Des congés pour accompagner une personne en fin de vie

Un congé de solidarité familiale peut être demandé pour l’accompagnement d’une personne en fin de vie. Une allocation journalière est aussi accordée selon la loi mise en vigueur.

L’accompagnement

De nombreux employés bénéficient d’un congé de solidarité familiale pour veiller sur un proche en fin de vie. Le planning congés de l’entreprise le prend d’ailleurs en compte. Suite à de nouvelles dispositions, l’Assurance Maladie leur attribue une allocation journalière.

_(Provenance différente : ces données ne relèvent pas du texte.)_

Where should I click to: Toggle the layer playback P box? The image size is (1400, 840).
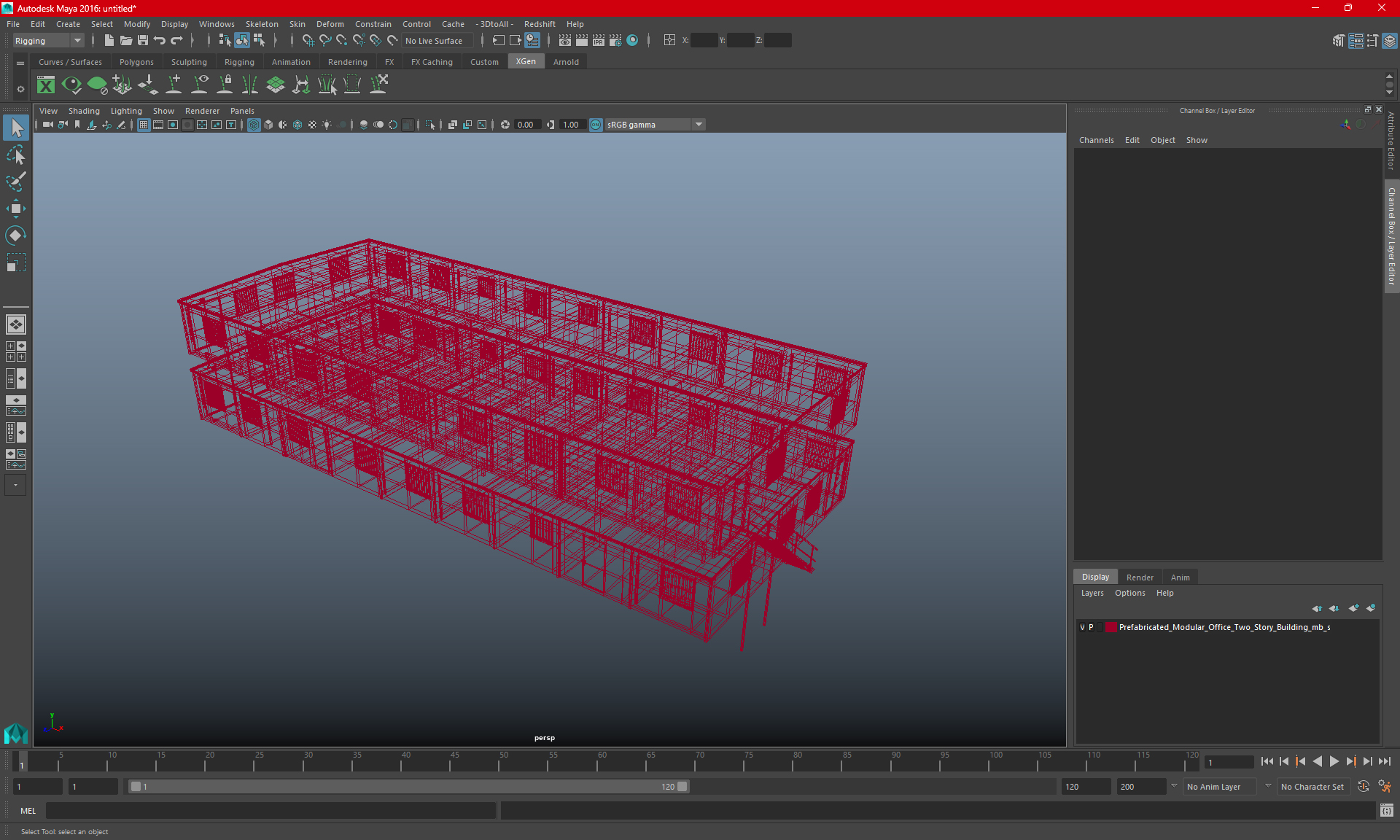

Ce proche peut être un ascendant ou un descendant, un frère, une sœur ou une personne qui vit sous le même toit (conjoint, concubin, partenaire lié par un PACS…) que lui. Il peut être atteint d’une pathologie qui affecte sa durée de vie, ou en phase terminale d’une maladie grave et incurable de toute origine.

Selon l’article L3142-16 du code de travail, les salariés qui en sont concernés ont droit à un congé de solidarité familiale (Mayotte est exclue pour ce dispositif). D’après l’article L1111-6 du code de la santé publique, la personne peut assister le patient dans ses activités et être présente lors de ses soins médicaux.

Il est à noter qu’elle doit être majeure et peut être consultée quand celui-ci est dans la difficulté d’annoncer ses recommandations.

L’allocation journalière d’accompagnement d’une personne en fin de vie

C’est une subvention qui résulte de la loi n° 2010-209 du 2 mars 2010. Elle peut être accordée selon les conditions établies par le décret n° 2011-50 du 11 janvier 2011 à ceux qui obtiennent un congé de solidarité familiale.

Ce sont notamment ceux qui réduisent ou arrêtent leur activité professionnelle pour assister une personne en fin de vie et les demandeurs d’emploi indemnisés. La loi mise en vigueur s’applique en Martinique, en Guadeloupe, en Guyane et à la Réunion.

Ces mesures sont également prévues dans les trois fonctions publiques et pour les militaires relevant du code de la Défense.